This month, Longview-area residents have a rare opportunity to hear both classical music and Broadway tunes performed by a gifted group of musicians and vocalists in the intimate setting of a private home.

Called “Putting it Together” – a nod to Stephen Sondheim, who wrote a song with the same name – the concert takes place on the evenings of March 22 and March 23.

“We are putting together a lot of different musicians and different styles of music,” organizer Jan Forester said. The concerts will take place at her Longview home; she has been staging home concerts for more than 10 years.

“We try to recreate that feeling of 19th century Europe,” said Forester, who has a doctorate in piano pedagogy (teaching) and performance. “This whole idea emulates … music salons, in Paris especially, where musicians and artists such as Liszt and Chopin” performed in the homes of wealthy and well-connected women for select groups of aristocrats and others who influenced musical taste

“Putting it Together” includes selections from George Gershwin, Sondheim and other Broadway composers, as well as classical pieces, she said.

Hallsville High School senior Madison Brown was recruited for the concerts by her voice teacher, Laurie Cosby.

“I’m always interested in any opportunity to perform,” Brown said, adding that she has taken voice lessons since she was 8 or 9 years old.
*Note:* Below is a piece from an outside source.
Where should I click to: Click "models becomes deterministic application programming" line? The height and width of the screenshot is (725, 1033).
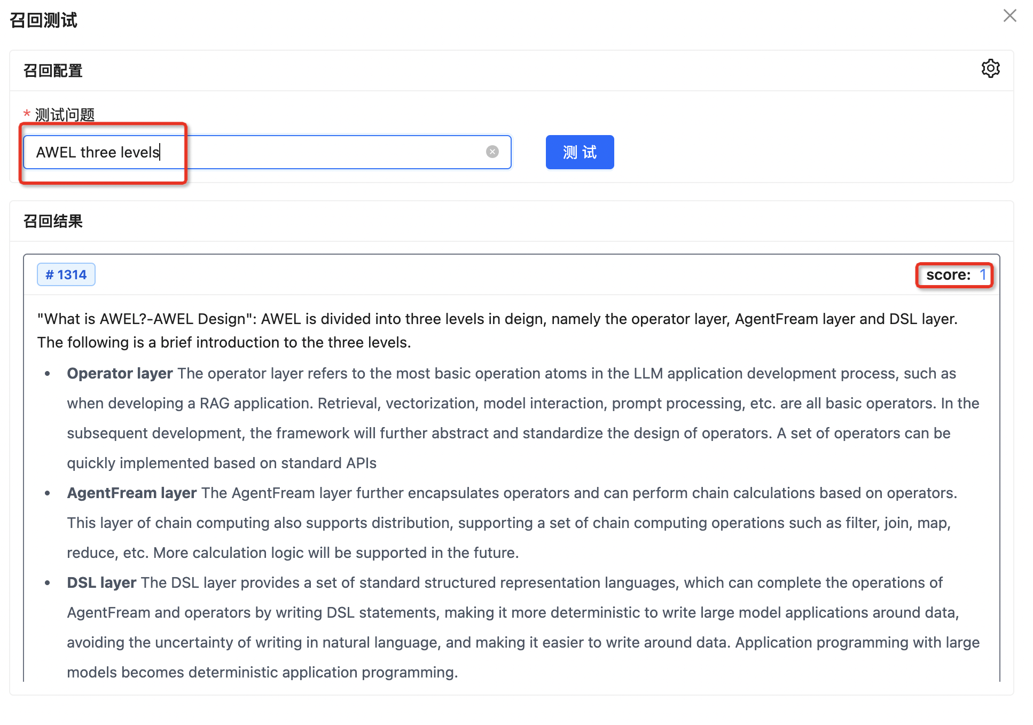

A couple of years ago she had a significant role in “The Music Man” at ArtsView Children’s Theatre in Longview.

“Performing was kind of a natural for me. … I really like the energy that it gives you, … and it’s so fun to live in that space where the energy is,” she said, adding that she’s excited to sing songs by Sondheim, her favorite composer.
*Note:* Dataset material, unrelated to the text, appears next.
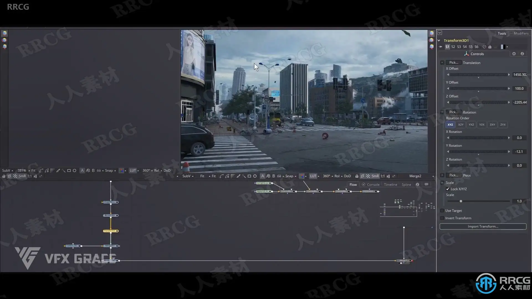Click the color channel icon in right viewer
The width and height of the screenshot is (532, 299).
pos(302,176)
“I’m looking forward to performing in such an intimate environment. … I can’t be huge because (audience members) are sitting right in front of me. It’ll be interesting to see how that affects the dynamics of the performance,” Brown said.

Each concert’s audience is limited to 60 or so people, Forester said. Past concerts have raised about $4,500 each; most items needed for the concerts are donated.

Proceeds raised from these concerts will be split between the symphony and the Longview Arboretum.

“I think these organizations are wonderful, and I want to contribute more than a check. I love to play. I love to share my music, the beauty and the gift that God has given. I love to work with other musicians and get to know them better,” she said.

“I have extreme pride in Longview and its devotion to the arts, and a desire to contribute to that in some way and to take advantage of all the wonderful musicians in the area,” she added.

Performers at the home concert include Brown, vocalist, winner of a National Association of Teachers of Singing award; Katie Crim, flutist, a Hallsville junior who recently played Carnegie Hall in New York City as part of the 2018 High School Honors Performance Series; Laurie Cosby, a professional singer who teaches voice at East Texas Baptist University; Bette Fisher, visiting artist, choral conductor, program director and emcee; Forester, pianist; Gene Moon, pianist; Julie Forester Mangus, vocalist; and Renee Ward, Longview Symphony principal violinist.

Performers will vary according to the performance date.

Before and after the musical performance, which will last about an hour, audience members can enjoy hors d’oeuvres and wine while mixing and mingling with the performers, Forester said.